The tracks themselves are representative of the era, full of the warm analog sounds of the 70s, and as mixed on Scratch’s rig? Fantastic.
This is essential, and a great addition to anyone’s reggae library.
Another smoker from 1979. This is the debut by Elroy Bailey, the bassist for the British outfit Black Slate.
Rather than loop some recycled rhythm tracks with echo, Mr. Bailey opts for a clean-cut late seventies dub sound played live. The result is a mellow, easygoing dub record that feels like a Sunday afternoon jam among friends.
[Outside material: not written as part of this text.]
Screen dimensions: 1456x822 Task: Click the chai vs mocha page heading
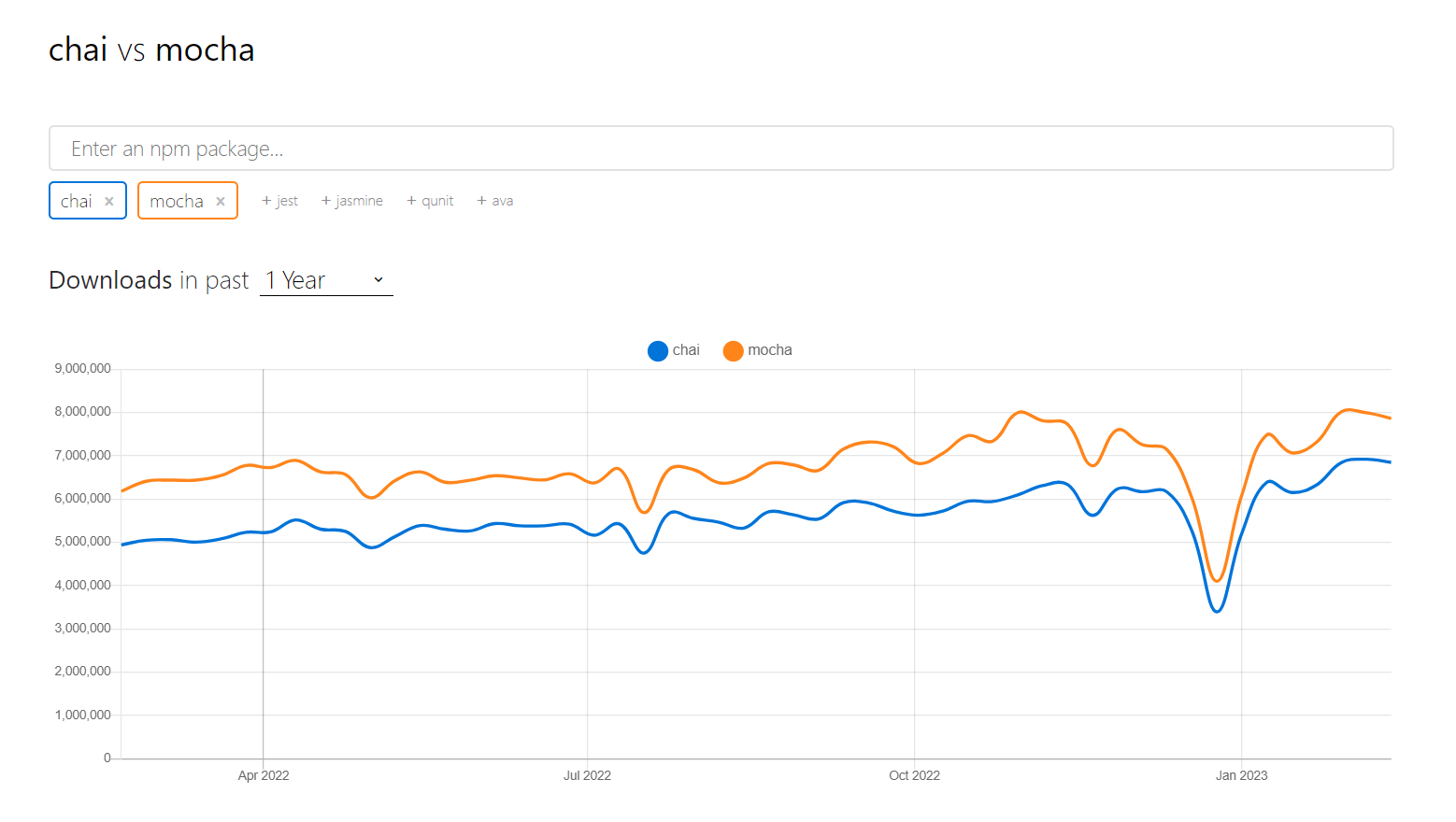151,50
No personnel credits, but it feels like Sly Dunbar on the tubs.
Two thumbs way up for this one.
A variety of influences converge in this 2012 release that most obviously echo David Byrne vocals from the Talking Heads era with garage rock instrumentation that jangles triumphantly in ascents and troughs. There are arguably strong moments of sonic force that emerge & electrify. Although with tracks titled like “A Will and Grace Period,” it is easy to locate the Canadian in this rock. An especially apt description I found online of the outfit reads, “a bunch of (overly kind) dudes you would invite to your family reunion only to have them show up with a taco buffet.” For those of us who wouldn’t attend a family reunion or might be more inclined to avoid the ‘bunch of dudes’ who brought the buffet: We’ll be with the other relatives overly suspicious of kind gestures from strangers.
Experimental electronic music from veteran Brooklyn-based outfit Pas Musique, The Phoenix delivers seven rhythmically-driven tracks that make use of various layering techniques, a meandering beat-driven propulsion, discordant departures in equilibria, and various vocal samplings which evoke scientific novelties of yesteryear. Together these elements combine to construct an elevating tunnel-trance that flirts with the evocations of scientific-transcendence. Many times, the album feels like a close cousin to The Silver Apples, Electric Orange, Can and other krautwork relatives.
Los Angeles based minimalist, Richard Chartier. Slow, murking lurky droned out passages that raise your neck hairs as if a ghost is whispering dear nothings in your ear. ‘Hauntological compositions’ as he describes. Low tones and dream like states. Washes of ambience. What your mind might start to hear as you drift in a self deprivation chamber. It’s not scary or menacing, but reflective and gloomy. Lost in space.
J’accuse Akusmi as Pascal Bideau behind Big Ben with the candleabra. But the album has a whirlwind of world winds, Pascal plays a bunch of diverse instruments and enlists Berliner Ruth Velten to help share sax duties. Add in some trombone from Florian Juncker, and a dash of drums from Daniel Brandt, and the album feels like a larger group, in part due to the multi-work of Bideau. There are clues of Philip Glass on the minimalist beach here, maybe recorded in part in Indonesia, thought I tasted a bit of Brazil, German precision on the arpeggios. All instro, with piano and other percolating percussion. This LP slightly reminds me of Club Foot Orchestra meets Bang On A Can with Arnold Dreyblatt cracking the baton/whip. “Neo Tokyo” builds a cartoon cityscape before your eyes, really all tracks have that bustling urge. Hyper clean recording, this Future feels uplifting.